The first cameras appeared in 1839. They consisted of a lens attached to a wooden body into which was inserted a photographic plate. The simple design meant the early cameras could be made by carpenters, opticians and amateur photographers but taking a clear sharp picture with them was no easy task. The lenses were often hand ground and they lacked automatic shutters making focussing and timing the exposure difficult.
Over the next 160 years the inside of the camera developed into a complex mechanical device whose design and production was taken over by specialist camera companies. Companies also began to provide the glass plates, and later the film, required for cameras removing the need for the photographer to prepare the film.

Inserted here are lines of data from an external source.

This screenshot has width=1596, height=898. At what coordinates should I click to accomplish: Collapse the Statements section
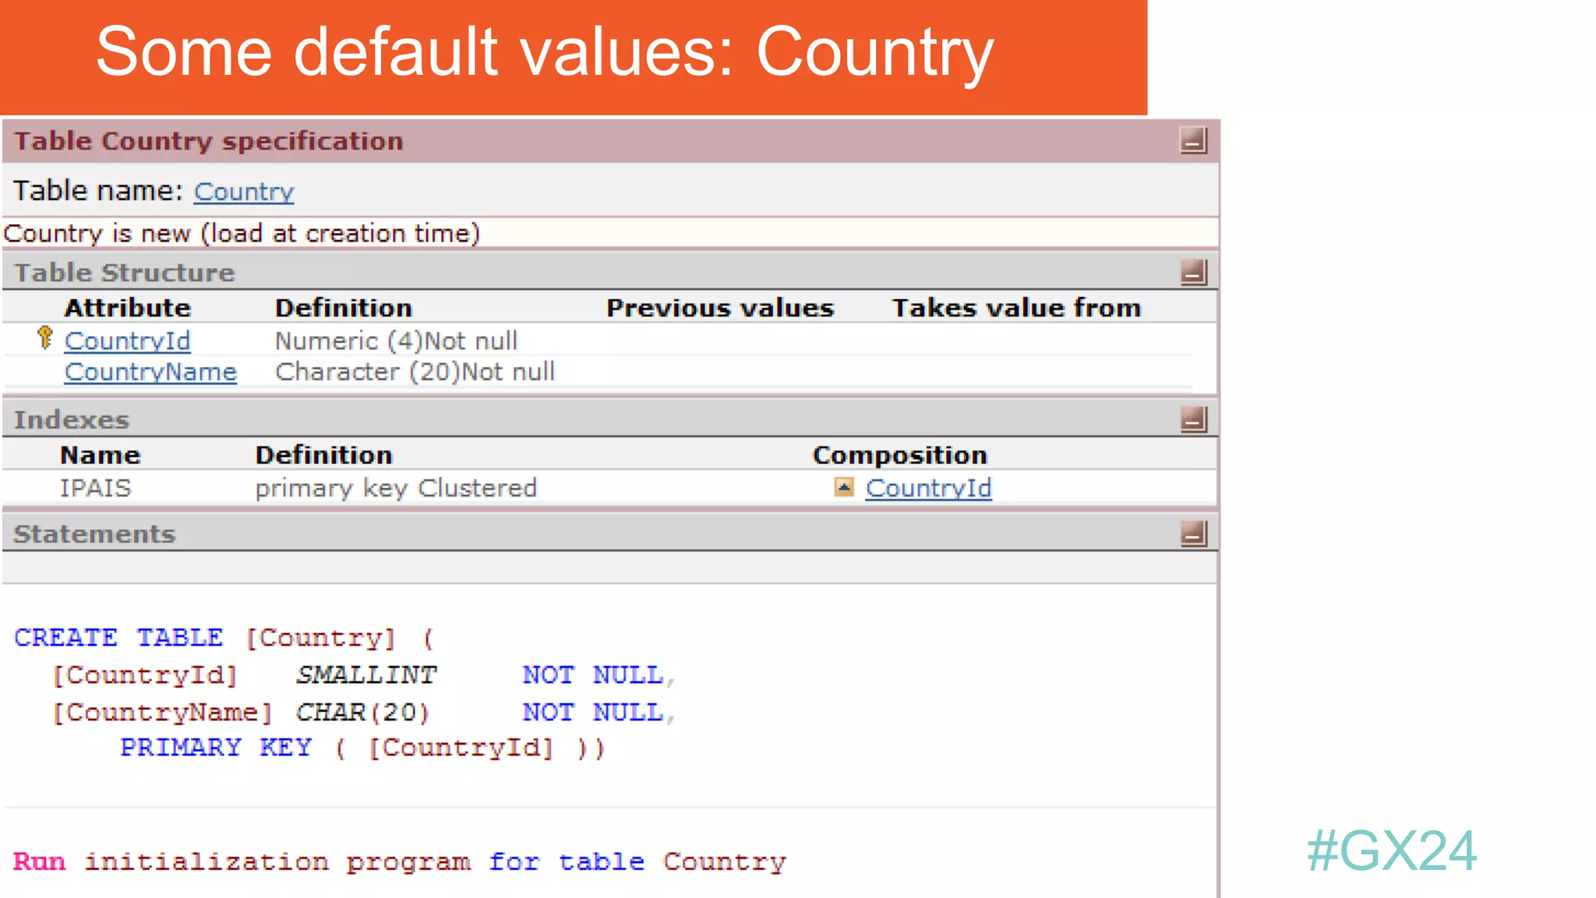pyautogui.click(x=1192, y=534)
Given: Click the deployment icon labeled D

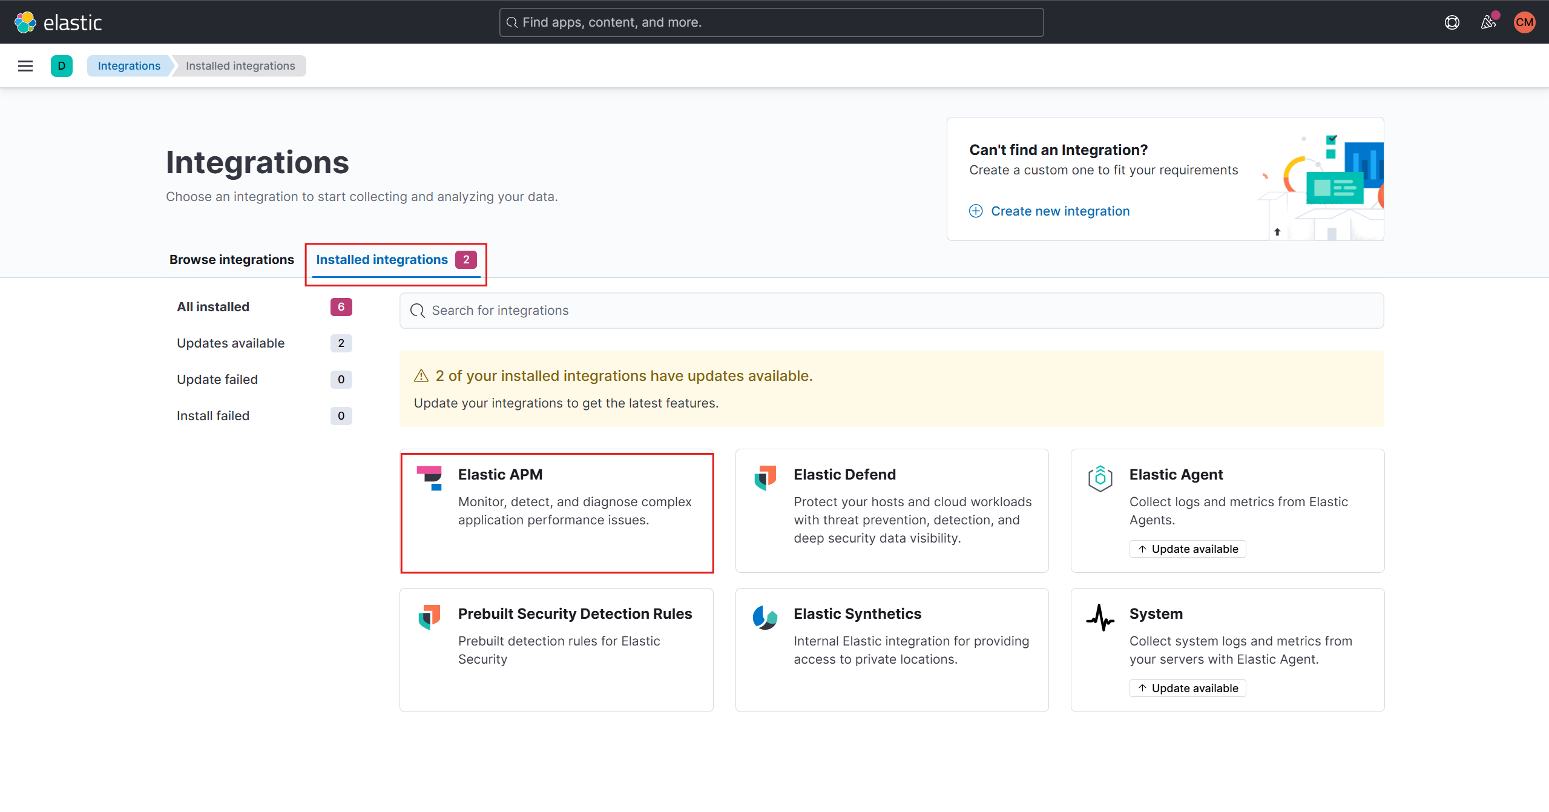Looking at the screenshot, I should point(62,65).
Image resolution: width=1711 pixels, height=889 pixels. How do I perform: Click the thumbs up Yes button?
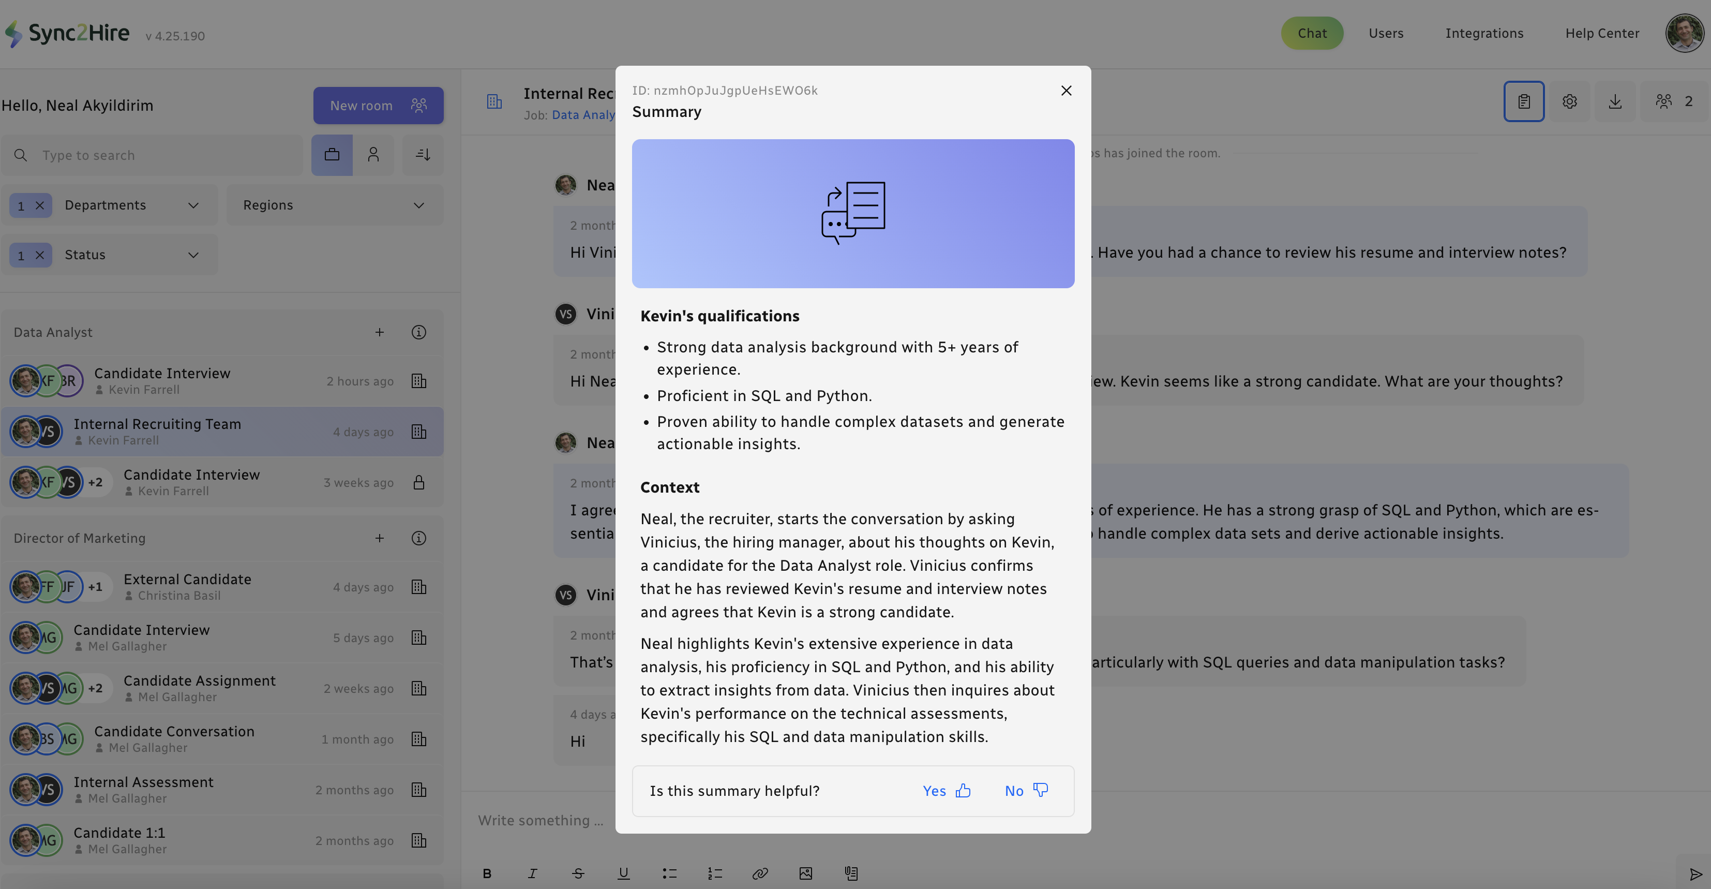click(x=946, y=791)
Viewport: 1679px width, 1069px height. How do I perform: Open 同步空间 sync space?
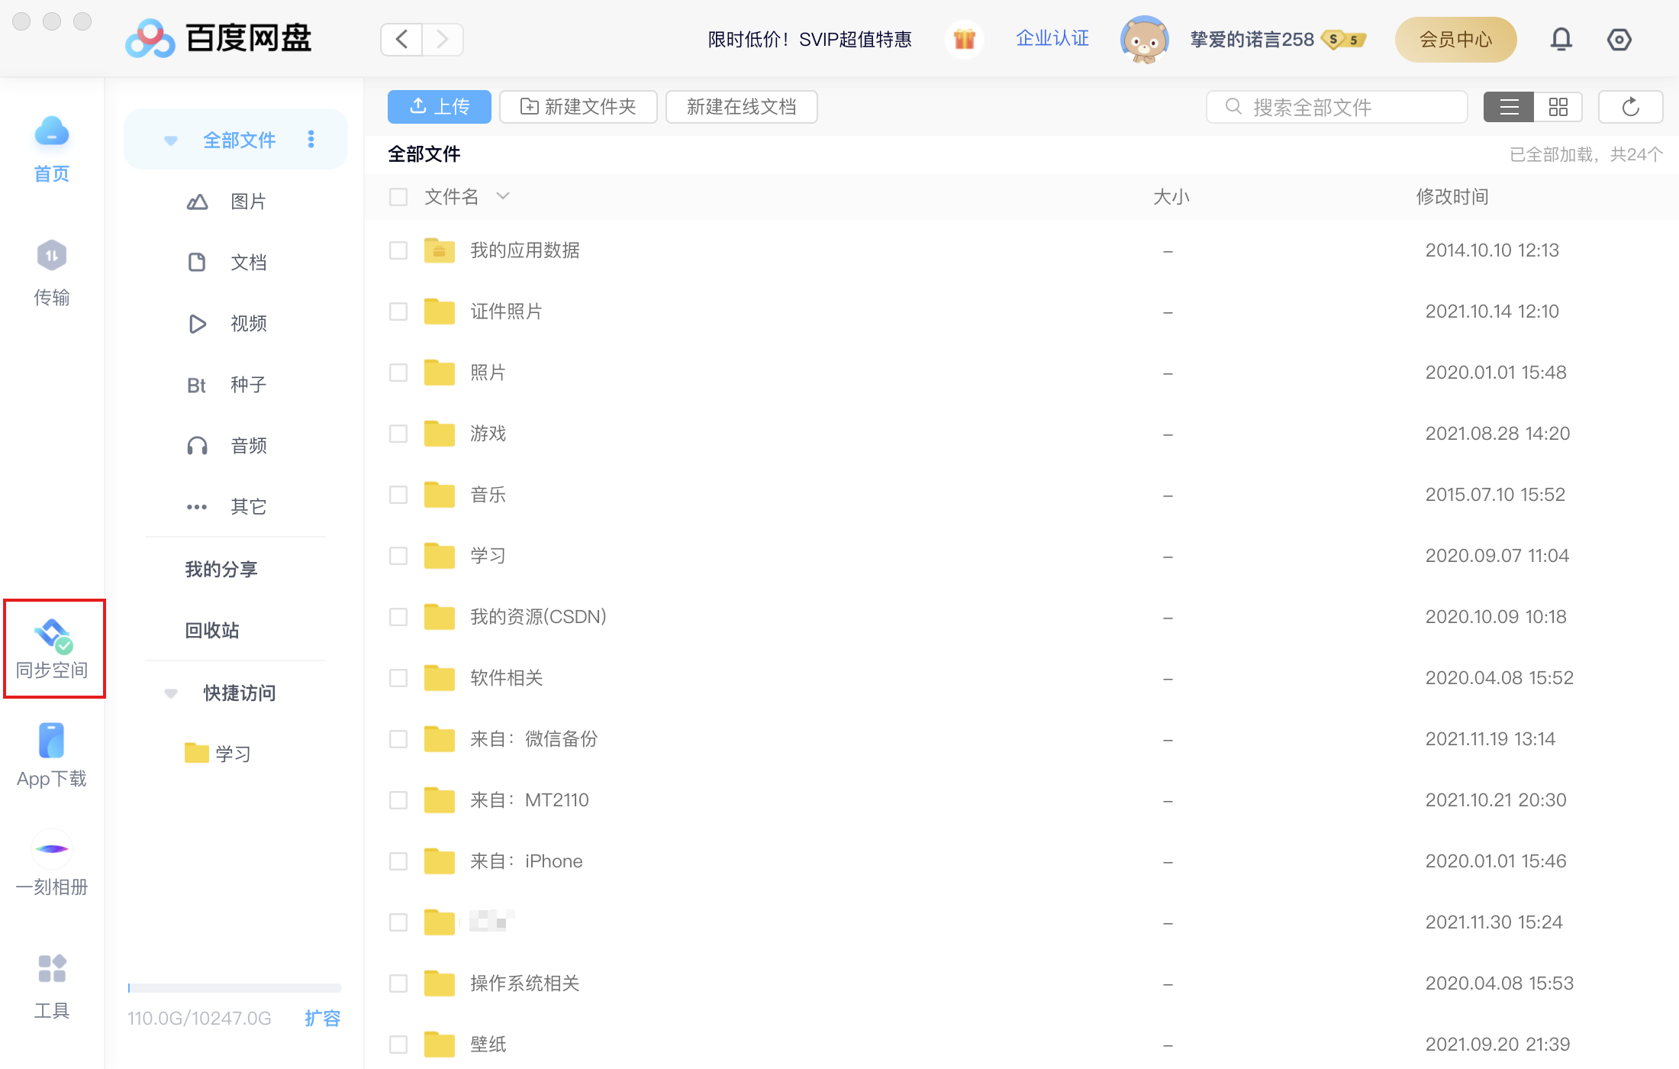pos(52,648)
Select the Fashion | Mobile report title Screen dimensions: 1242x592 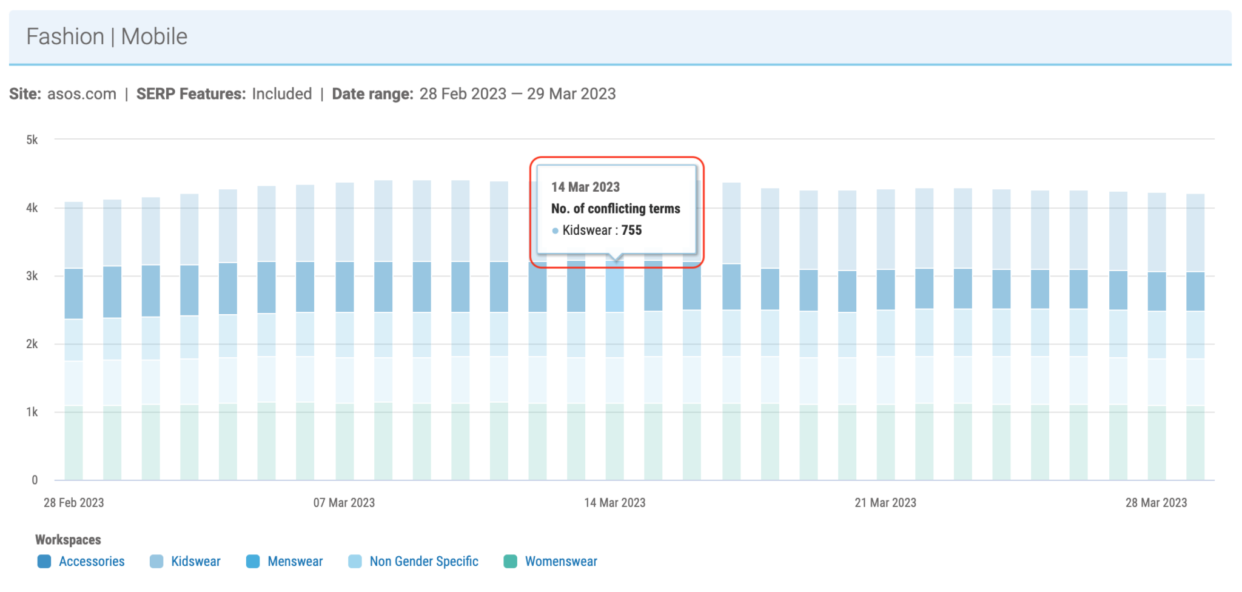click(x=107, y=36)
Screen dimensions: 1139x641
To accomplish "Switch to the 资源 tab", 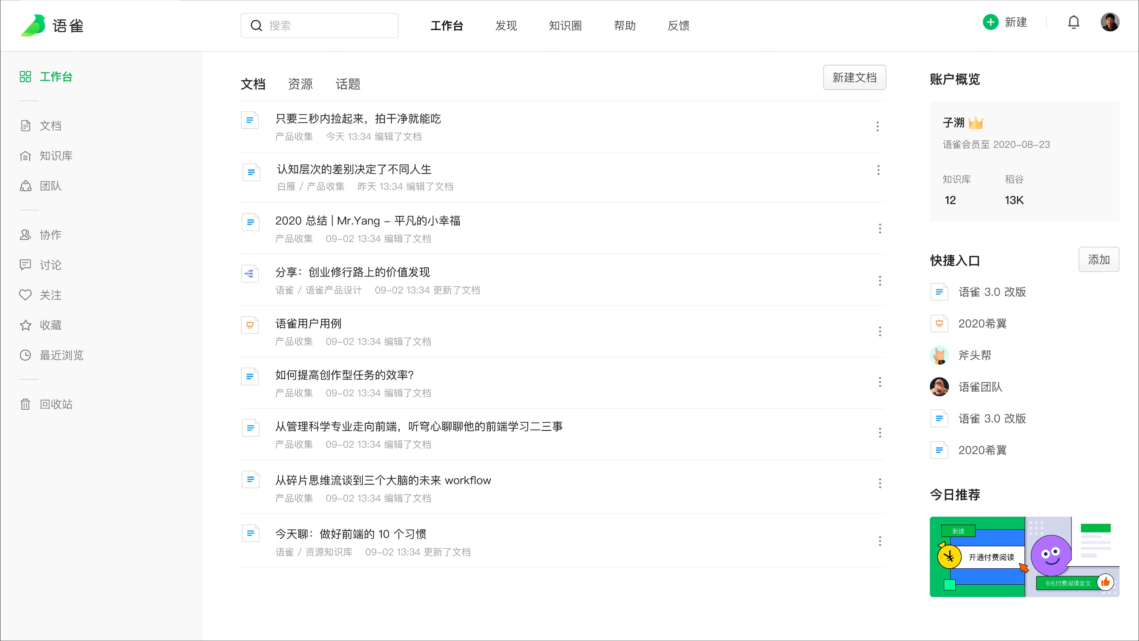I will pyautogui.click(x=300, y=84).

In the 1890s Kodak introduced the concept of developing the film for the photographer. These Kodak's became hugely popular as they removed the complicated photographic processes leaving people free to simply point the camera and press a button. In fact the Kodak dominated the amateur market during the first half of the twentieth century as it produced camera's and film in a variety of sizes and formats.
By the middle of the twentieth century camera design centred on the single lens reflex action and 35mm film. This became the standard for most non-commercial photography and effectively broke the monopoly of Kodak. As a result millions of new photographers began to experiment with single lens reflex and instamatic cameras, many of which were produced by Japanese companies. The Powerhouse Museum camera collection contains handmade cameras from the 1860s through to the mass-produced Japanese cameras of the 1960s.